WHAT IS NEEDED -> In the data that follows, each entry is to be restated exactly.

Saved data entries:
————

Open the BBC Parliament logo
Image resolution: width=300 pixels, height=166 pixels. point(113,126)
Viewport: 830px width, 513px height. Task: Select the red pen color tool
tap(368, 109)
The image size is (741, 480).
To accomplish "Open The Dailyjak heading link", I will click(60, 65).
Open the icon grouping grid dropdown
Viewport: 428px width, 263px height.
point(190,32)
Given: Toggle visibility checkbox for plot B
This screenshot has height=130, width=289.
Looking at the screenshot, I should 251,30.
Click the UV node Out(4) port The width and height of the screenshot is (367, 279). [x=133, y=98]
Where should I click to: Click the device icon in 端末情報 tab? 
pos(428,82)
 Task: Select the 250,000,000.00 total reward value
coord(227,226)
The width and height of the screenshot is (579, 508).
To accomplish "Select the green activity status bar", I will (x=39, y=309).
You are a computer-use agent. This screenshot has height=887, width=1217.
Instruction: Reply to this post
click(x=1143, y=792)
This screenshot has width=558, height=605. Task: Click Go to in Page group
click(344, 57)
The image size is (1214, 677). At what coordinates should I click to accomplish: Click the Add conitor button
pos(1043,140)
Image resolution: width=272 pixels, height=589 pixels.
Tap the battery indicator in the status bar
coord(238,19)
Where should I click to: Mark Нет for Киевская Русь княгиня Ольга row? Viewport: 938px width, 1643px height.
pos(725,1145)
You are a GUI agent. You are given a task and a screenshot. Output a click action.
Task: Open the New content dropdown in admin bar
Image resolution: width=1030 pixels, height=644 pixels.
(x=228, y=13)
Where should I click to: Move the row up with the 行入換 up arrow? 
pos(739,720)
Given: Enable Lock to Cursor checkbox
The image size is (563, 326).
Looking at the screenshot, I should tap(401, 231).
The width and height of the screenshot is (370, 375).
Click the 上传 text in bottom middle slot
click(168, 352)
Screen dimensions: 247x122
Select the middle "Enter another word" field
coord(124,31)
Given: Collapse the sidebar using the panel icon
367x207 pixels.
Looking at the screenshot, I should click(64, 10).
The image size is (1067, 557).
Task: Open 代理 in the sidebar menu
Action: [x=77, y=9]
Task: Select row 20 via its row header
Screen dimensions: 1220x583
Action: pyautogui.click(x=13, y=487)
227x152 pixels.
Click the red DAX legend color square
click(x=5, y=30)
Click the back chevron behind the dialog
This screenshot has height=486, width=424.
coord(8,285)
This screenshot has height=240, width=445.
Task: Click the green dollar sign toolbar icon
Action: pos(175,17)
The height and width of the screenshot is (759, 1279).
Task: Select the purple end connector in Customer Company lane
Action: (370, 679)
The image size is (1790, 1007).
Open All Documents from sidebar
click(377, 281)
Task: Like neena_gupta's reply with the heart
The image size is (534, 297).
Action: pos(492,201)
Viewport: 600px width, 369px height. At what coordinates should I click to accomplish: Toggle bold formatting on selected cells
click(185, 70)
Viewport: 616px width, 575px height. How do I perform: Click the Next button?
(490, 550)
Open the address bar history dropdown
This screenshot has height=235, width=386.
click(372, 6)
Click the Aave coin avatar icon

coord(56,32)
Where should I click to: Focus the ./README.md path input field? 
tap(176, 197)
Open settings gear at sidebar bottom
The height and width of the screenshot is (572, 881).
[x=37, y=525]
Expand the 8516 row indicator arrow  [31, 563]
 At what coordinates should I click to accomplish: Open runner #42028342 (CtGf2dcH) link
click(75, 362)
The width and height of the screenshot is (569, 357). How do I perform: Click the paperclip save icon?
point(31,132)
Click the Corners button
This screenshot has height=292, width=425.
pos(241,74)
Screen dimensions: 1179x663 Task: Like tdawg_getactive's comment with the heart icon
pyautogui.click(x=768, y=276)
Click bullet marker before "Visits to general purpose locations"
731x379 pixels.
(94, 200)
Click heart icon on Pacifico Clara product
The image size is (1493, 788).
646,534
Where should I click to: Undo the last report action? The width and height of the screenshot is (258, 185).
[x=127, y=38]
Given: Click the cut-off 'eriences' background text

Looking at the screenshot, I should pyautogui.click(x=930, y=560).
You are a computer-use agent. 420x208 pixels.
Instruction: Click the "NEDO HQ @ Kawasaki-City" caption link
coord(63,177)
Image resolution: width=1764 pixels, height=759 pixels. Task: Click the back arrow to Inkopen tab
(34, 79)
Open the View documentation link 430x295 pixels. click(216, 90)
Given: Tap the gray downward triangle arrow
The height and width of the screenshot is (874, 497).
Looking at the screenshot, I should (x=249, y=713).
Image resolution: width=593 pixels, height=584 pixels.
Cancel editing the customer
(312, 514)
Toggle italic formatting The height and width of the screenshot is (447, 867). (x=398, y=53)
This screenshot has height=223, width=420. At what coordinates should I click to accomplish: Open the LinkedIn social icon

————

TASK RESPONSE ->
Open the BBC Parliament logo
Image resolution: width=300 pixels, height=166 pixels. point(113,126)
Viewport: 830px width, 513px height. Task: Select the red pen color tool
tap(368, 109)
The image size is (741, 480).
To accomplish "Open The Dailyjak heading link", I will click(60, 65).
Open the icon grouping grid dropdown
Viewport: 428px width, 263px height.
point(190,32)
Given: Toggle visibility checkbox for plot B
This screenshot has height=130, width=289.
Looking at the screenshot, I should 251,30.
Click the UV node Out(4) port The width and height of the screenshot is (367, 279). [x=133, y=98]
Where should I click to: Click the device icon in 端末情報 tab? 
pos(428,82)
 Task: Select the 250,000,000.00 total reward value
coord(227,226)
The width and height of the screenshot is (579, 508).
To accomplish "Select the green activity status bar", I will (x=39, y=309).
You are a computer-use agent. This screenshot has height=887, width=1217.
Instruction: Reply to this post
click(x=1143, y=792)
This screenshot has width=558, height=605. Task: Click Go to in Page group
click(344, 57)
The image size is (1214, 677). At what coordinates should I click to accomplish: Click the Add conitor button
pos(1043,140)
Image resolution: width=272 pixels, height=589 pixels.
Tap the battery indicator in the status bar
coord(238,19)
Where should I click to: Mark Нет for Киевская Русь княгиня Ольга row? Viewport: 938px width, 1643px height.
pos(725,1145)
You are a GUI agent. You are given a task and a screenshot. Output a click action.
Task: Open the New content dropdown in admin bar
Image resolution: width=1030 pixels, height=644 pixels.
(x=228, y=13)
Where should I click to: Move the row up with the 行入換 up arrow? 
pos(739,720)
Given: Enable Lock to Cursor checkbox
The image size is (563, 326).
Looking at the screenshot, I should tap(401, 231).
The width and height of the screenshot is (370, 375).
Click the 上传 text in bottom middle slot
click(168, 352)
Screen dimensions: 247x122
Select the middle "Enter another word" field
coord(124,31)
Given: Collapse the sidebar using the panel icon
367x207 pixels.
Looking at the screenshot, I should click(64, 10).
The image size is (1067, 557).
Task: Open 代理 in the sidebar menu
Action: [x=77, y=9]
Task: Select row 20 via its row header
Screen dimensions: 1220x583
Action: pyautogui.click(x=13, y=487)
227x152 pixels.
Click the red DAX legend color square
click(x=5, y=30)
Click the back chevron behind the dialog
This screenshot has height=486, width=424.
coord(8,285)
This screenshot has height=240, width=445.
Task: Click the green dollar sign toolbar icon
Action: pos(175,17)
The height and width of the screenshot is (759, 1279).
Task: Select the purple end connector in Customer Company lane
Action: (370, 679)
The image size is (1790, 1007).
Open All Documents from sidebar
click(377, 281)
Task: Like neena_gupta's reply with the heart
The image size is (534, 297).
Action: pos(492,201)
Viewport: 600px width, 369px height. At what coordinates should I click to accomplish: Toggle bold formatting on selected cells
click(185, 70)
Viewport: 616px width, 575px height. How do I perform: Click the Next button?
(490, 550)
Open the address bar history dropdown
This screenshot has height=235, width=386.
click(372, 6)
Click the Aave coin avatar icon

coord(56,32)
Where should I click to: Focus the ./README.md path input field? 
tap(176, 197)
Open settings gear at sidebar bottom
The height and width of the screenshot is (572, 881).
[x=37, y=525]
Expand the 8516 row indicator arrow  [31, 563]
 At what coordinates should I click to accomplish: Open runner #42028342 (CtGf2dcH) link
click(75, 362)
The width and height of the screenshot is (569, 357). How do I perform: Click the paperclip save icon?
point(31,132)
Click the Corners button
This screenshot has height=292, width=425.
pos(241,74)
Screen dimensions: 1179x663 Task: Like tdawg_getactive's comment with the heart icon
pyautogui.click(x=768, y=276)
Click bullet marker before "Visits to general purpose locations"
731x379 pixels.
(94, 200)
Click heart icon on Pacifico Clara product
The image size is (1493, 788).
646,534
Where should I click to: Undo the last report action? The width and height of the screenshot is (258, 185).
[x=127, y=38]
Given: Click the cut-off 'eriences' background text

Looking at the screenshot, I should pyautogui.click(x=930, y=560).
You are a computer-use agent. 420x208 pixels.
Instruction: Click the "NEDO HQ @ Kawasaki-City" caption link
coord(63,177)
Image resolution: width=1764 pixels, height=759 pixels. Task: Click the back arrow to Inkopen tab
(34, 79)
Open the View documentation link 430x295 pixels. click(216, 90)
Given: Tap the gray downward triangle arrow
The height and width of the screenshot is (874, 497).
Looking at the screenshot, I should (x=249, y=713).
Image resolution: width=593 pixels, height=584 pixels.
Cancel editing the customer
(312, 514)
Toggle italic formatting The height and width of the screenshot is (447, 867). (x=398, y=53)
This screenshot has height=223, width=420. At what coordinates should I click to accomplish: Open the LinkedIn social icon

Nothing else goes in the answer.